COMPITO 1: Restituisci, parola per parola, la parte del brano sullo scandalo europeo delle mazzette che va dalle parole "21 Dicembre 2022La" fino alle parole "dell’aggressione russa all’Ucraina.", queste ultime incluse.
COMPITO 2: Porta avanti il brano sullo scandalo europeo delle mazzette, riprendendo subito dopo la sua ultima frase.

21 Dicembre 2022La Nota
di Massimo Franco
Le ombre dello scandalo europeo per le mazzette di Qatar e Marocco continuano a allungarsi sulla sinistra: anche se non si capisce bene né fino a dove arriveranno, né se toccheranno altre forze politiche. Di certo, segnano negativamente l’immagine della nomenklatura italiana a Bruxelles. E pongono in prospettiva una questione di credibilità delle istituzioni continentali in una fase in cui compattezza e affidabilità appaiono essenziali per continuare a fronteggiare le conseguenze dell’aggressione russa all’Ucraina.
Il fatto che si tratti di una corruzione programmata e attuata da Stati tanto ricchi di denaro quanto scarsi in tema di democrazia è preoccupante: soprattutto perché mostra la debolezza degli anticorpi europei e la facilità con la quale le istituzioni e le forze politiche possono essere infiltrate e corrotte. Il problema è che queste degenerazioni, in Italia, si aggiungono alle incognite di una crisi del Pd aggravatasi dopo la sconfitta elettorale del 25 settembre: in termini di identità e di leadership. E promettono di accompagnarlo nei prossimi mesi.

DATI ARCHIVIATI:
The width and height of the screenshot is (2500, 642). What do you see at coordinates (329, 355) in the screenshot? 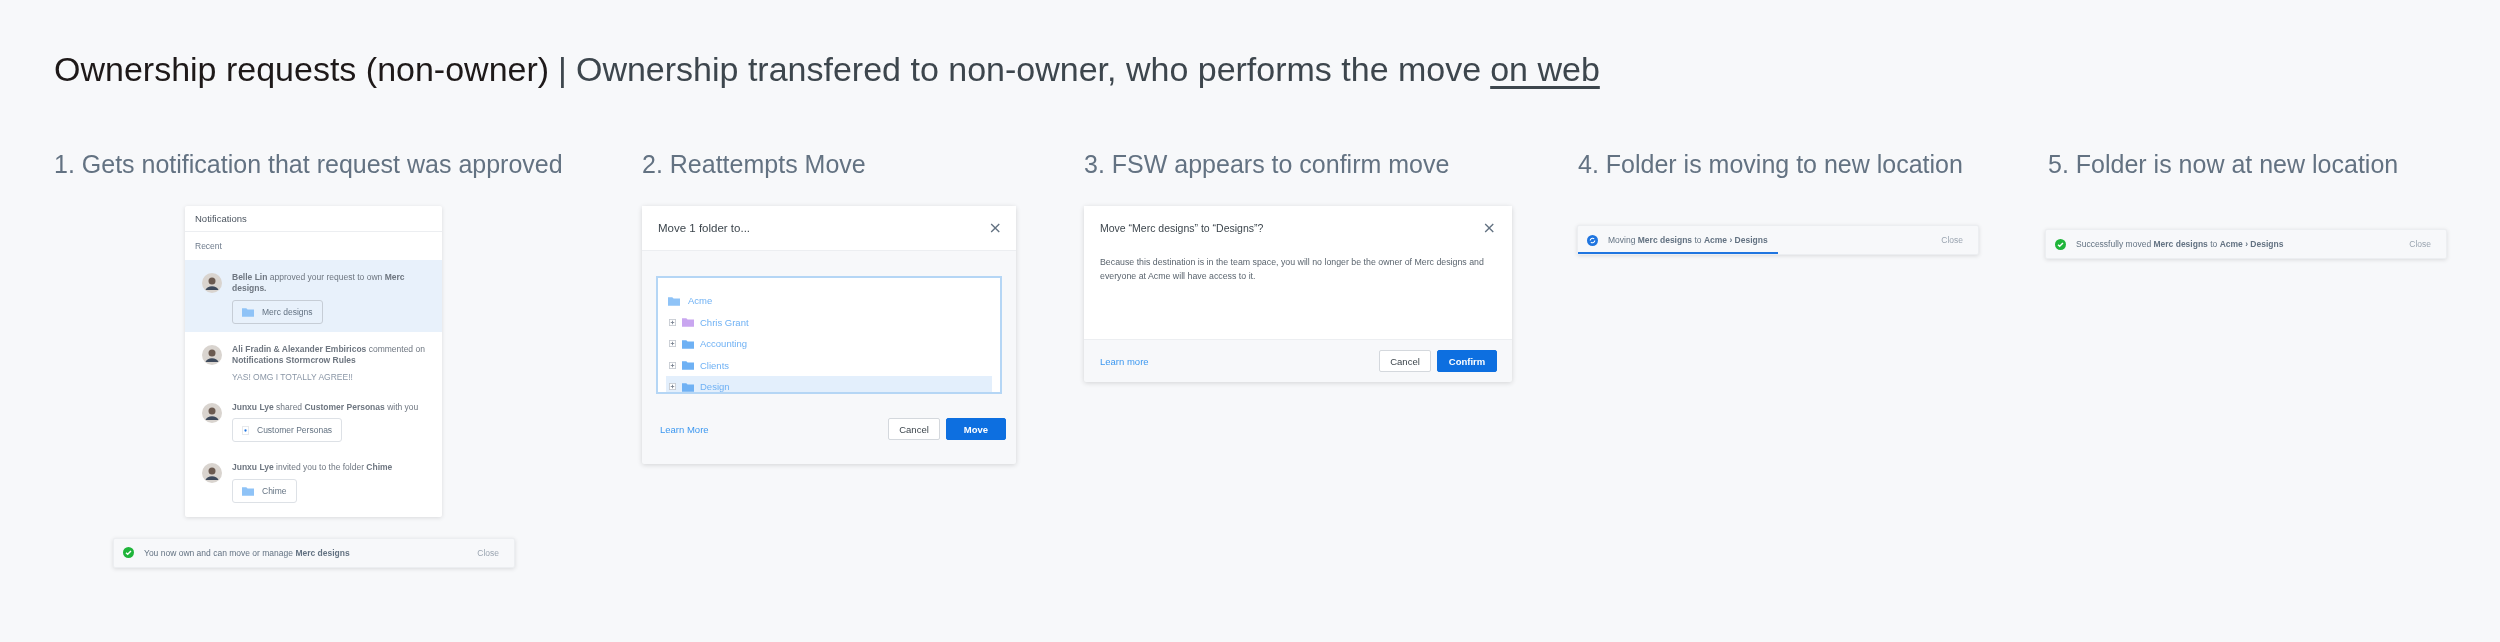
I see `notification-text: Ali Fradin & Alexander Embiricos commented on Notifications Stormcrow Rules` at bounding box center [329, 355].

RISULTATO DEL COMPITO 1:
21 Dicembre 2022La Nota
di Massimo Franco
Le ombre dello scandalo europeo per le mazzette di Qatar e Marocco continuano a allungarsi sulla sinistra: anche se non si capisce bene né fino a dove arriveranno, né se toccheranno altre forze politiche. Di certo, segnano negativamente l’immagine della nomenklatura italiana a Bruxelles. E pongono in prospettiva una questione di credibilità delle istituzioni continentali in una fase in cui compattezza e affidabilità appaiono essenziali per continuare a fronteggiare le conseguenze dell’aggressione russa all’Ucraina.

RISULTATO DEL COMPITO 2:
Si proiettano sul prossimo congresso di febbraio insieme a sondaggi deprimenti e a voci di scissione che stanno diventando un rumore di fondo sempre più fastidioso. Rischiano di diventare un moltiplicatore delle tensioni interne, rendendo vano qualunque tentativo di evitare le spinte centrifughe in atto. È una situazione che oscura i dissidi nella maggioranza di governo, alle prese con una manovra finanziaria da chiudere rapidamente per evitare l’esercizio provvisorio. E permette alla destra di evocare la «questione morale» stavolta, chiamando in causa in questa vicenda in primo luogo la sinistra.
La frattura tra la componente degli ex Popolari e degli ex comunisti non sembra destinata a saldarsi in modo indolore. Anzi, potrebbe aggravarsi. A Pierluigi Castagnetti, ultimo segretario del Ppi fino al 2002, che ha minacciato l’uscita dal Pd della componente cattolica se cambia l’impostazione politica del partito, ieri ha risposto ruvidamente l’ex comunista Goffredo Bettini. «Scissioni? C’è un congresso e chi perde non si ingrugna. Io ho in testa un nuovo partito della sinistra, socialista e europeo», ha detto, lasciando poco spazio non solo a una mediazione ma a una ricomposizione.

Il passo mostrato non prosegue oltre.